Goal →
Turn the records, starting at the line containing "Image resolution: width=1456" and ending at the end of the records, into a numbered list, skipping blank lines and leaving out the pictures.

Given information →

/---

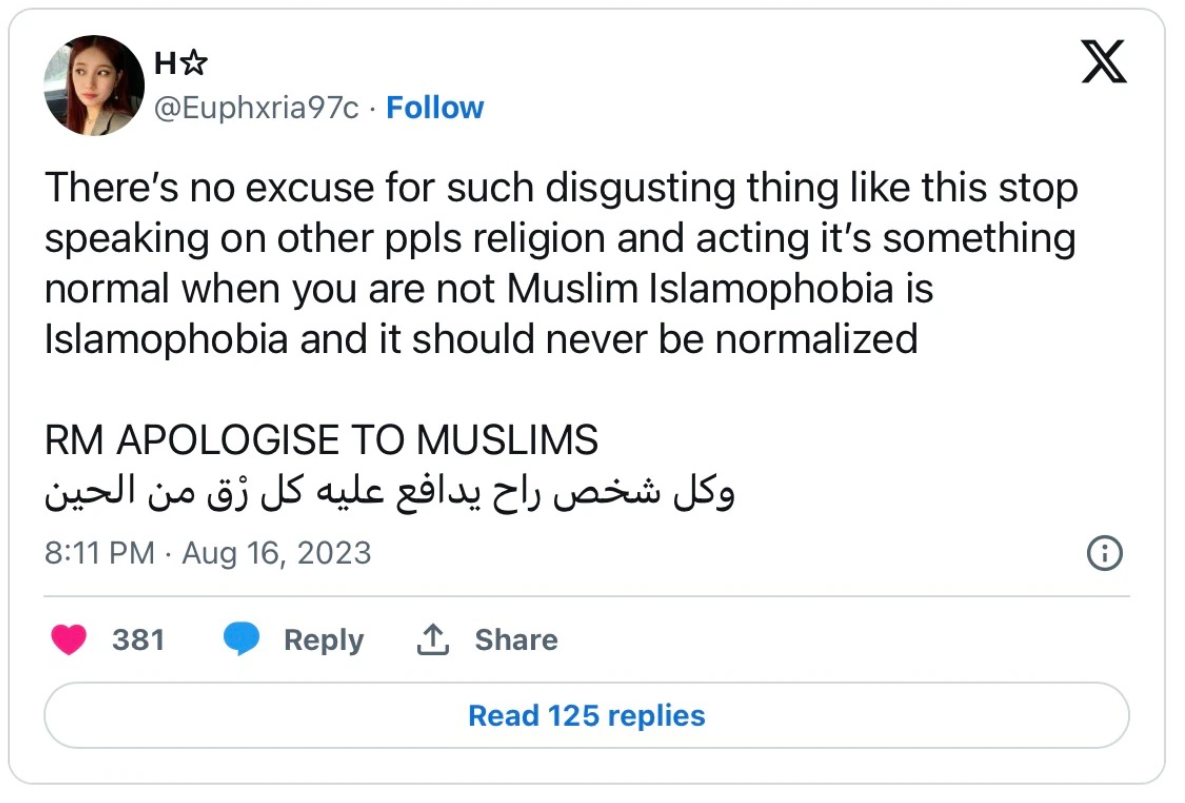Open the X logo link
Viewport: 1185px width, 803px height.
pyautogui.click(x=1104, y=62)
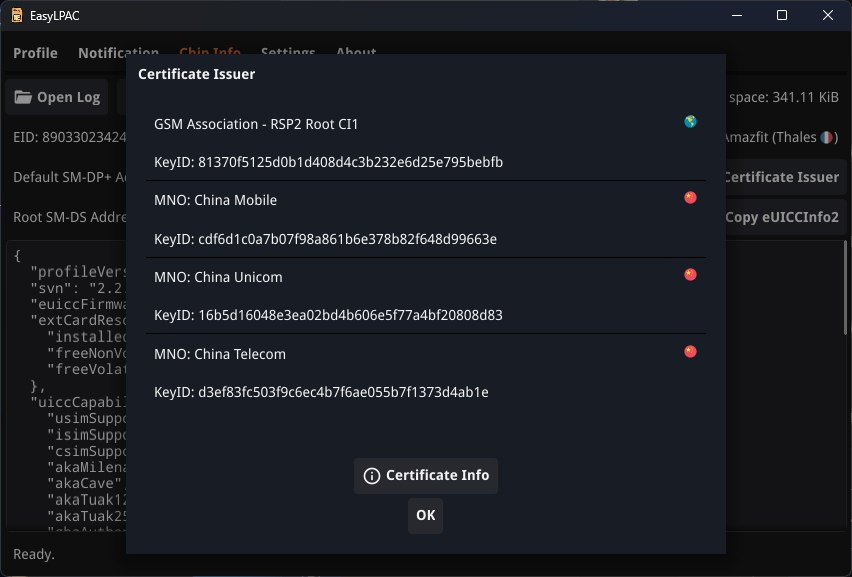Click the folder icon on Open Log
This screenshot has height=577, width=852.
point(23,97)
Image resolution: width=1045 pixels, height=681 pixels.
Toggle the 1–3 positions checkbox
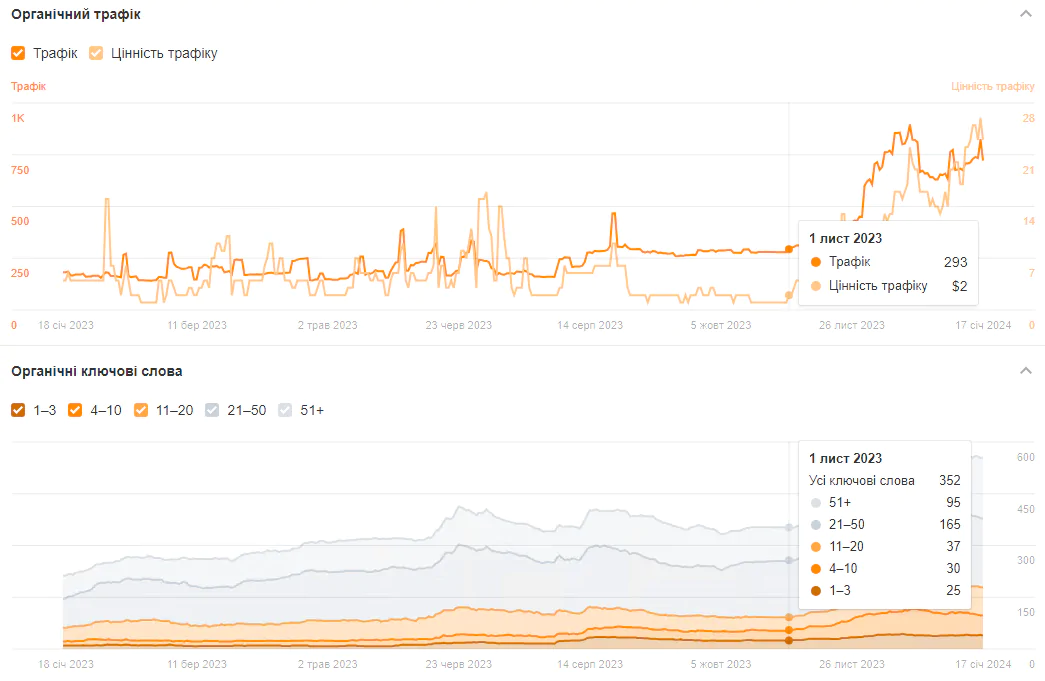[18, 410]
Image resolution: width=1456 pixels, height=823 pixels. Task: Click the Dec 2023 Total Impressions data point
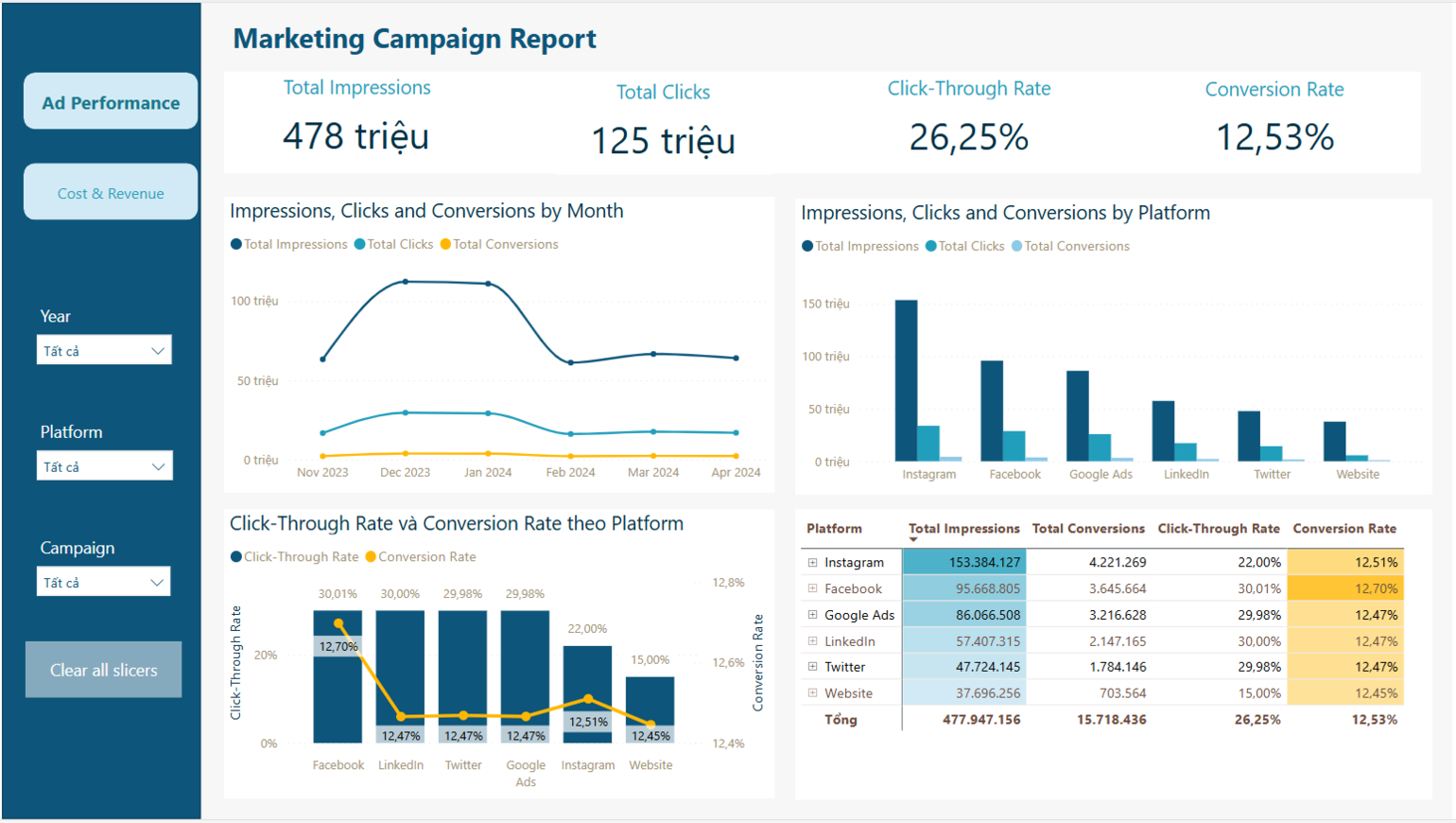(406, 282)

\---

Finished exercise →
1. Image resolution: width=1456 pixels, height=823 pixels. Task: Click the Dec 2023 Total Impressions data point
2. (406, 282)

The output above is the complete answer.